YOUR OBJECTIVE: Please return every line of the data below that contains the word "Given".

─── DATA SECTION ───

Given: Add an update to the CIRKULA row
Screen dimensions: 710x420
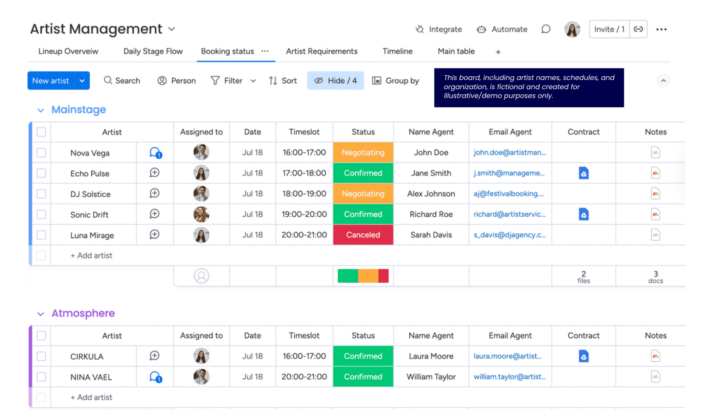Looking at the screenshot, I should 155,356.
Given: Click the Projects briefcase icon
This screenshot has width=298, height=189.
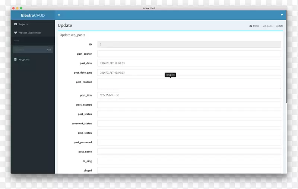Looking at the screenshot, I should (x=16, y=24).
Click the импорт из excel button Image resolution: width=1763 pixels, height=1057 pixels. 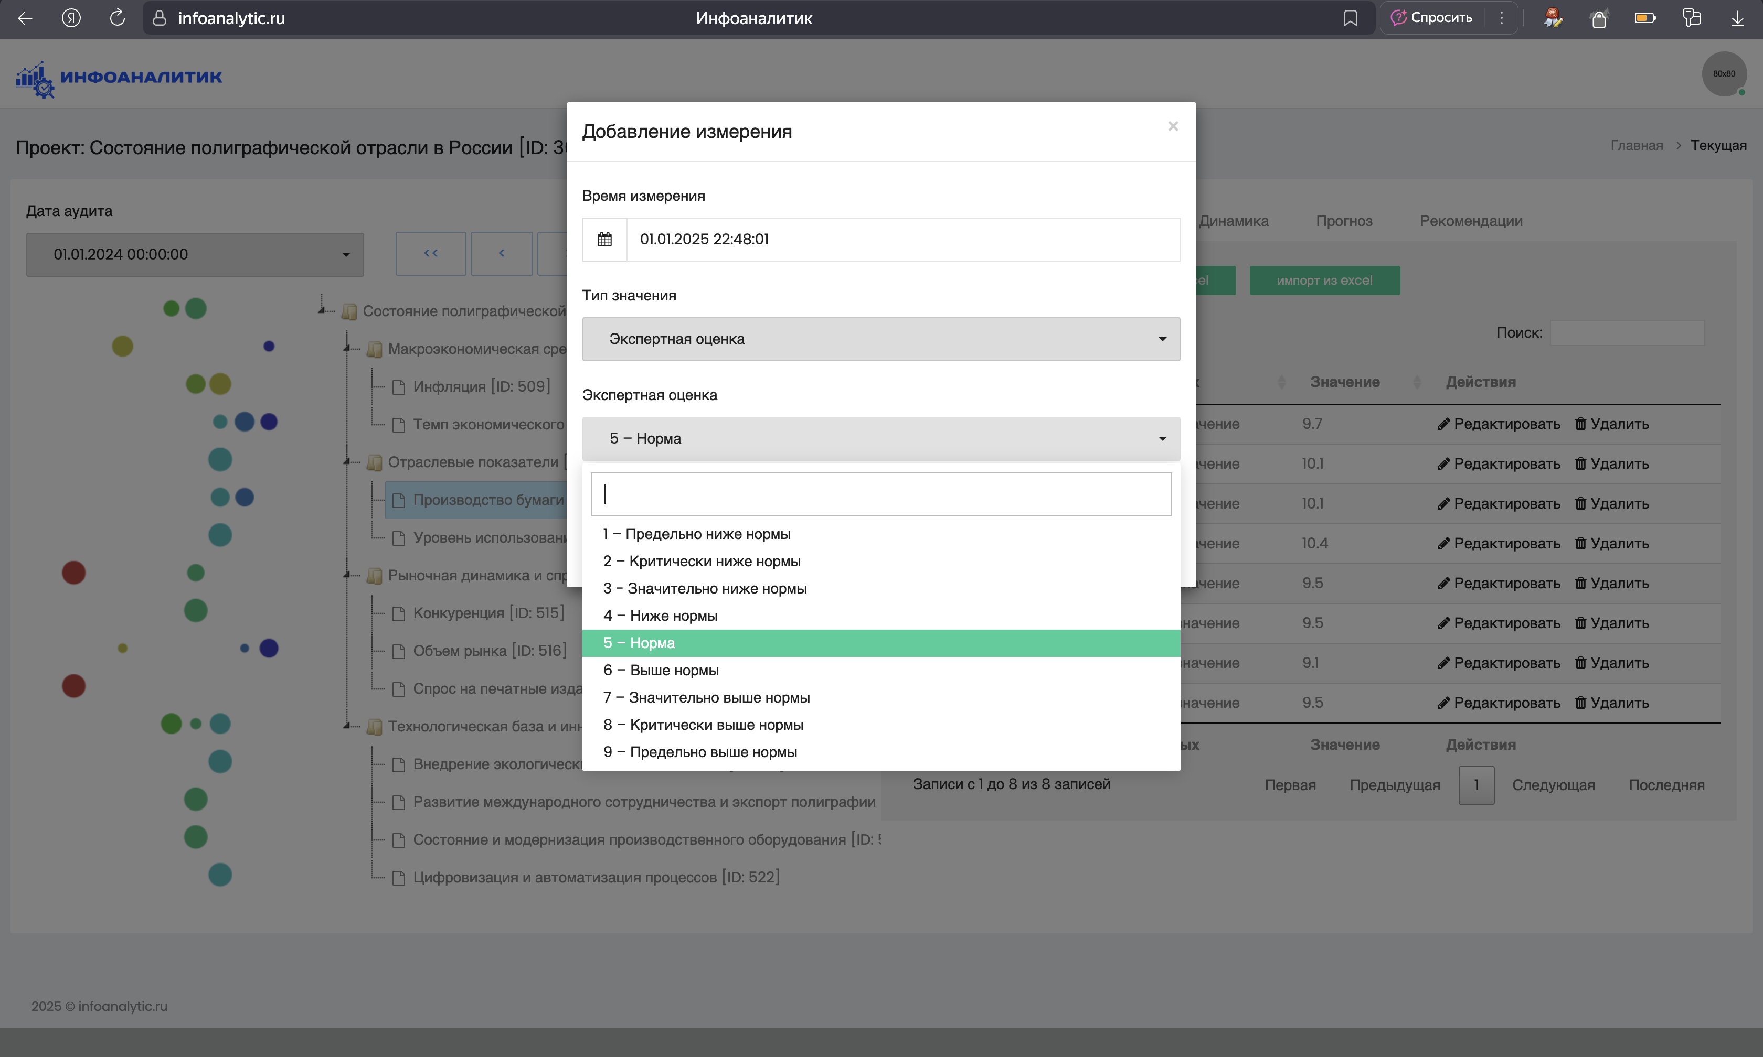point(1324,281)
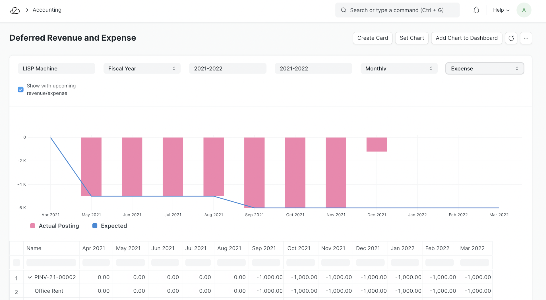The width and height of the screenshot is (546, 300).
Task: Click the user avatar icon
Action: [524, 10]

───

SOLUTION:
Given: Add an update to the CIRKULA row
Given: Click the Projects briefcase icon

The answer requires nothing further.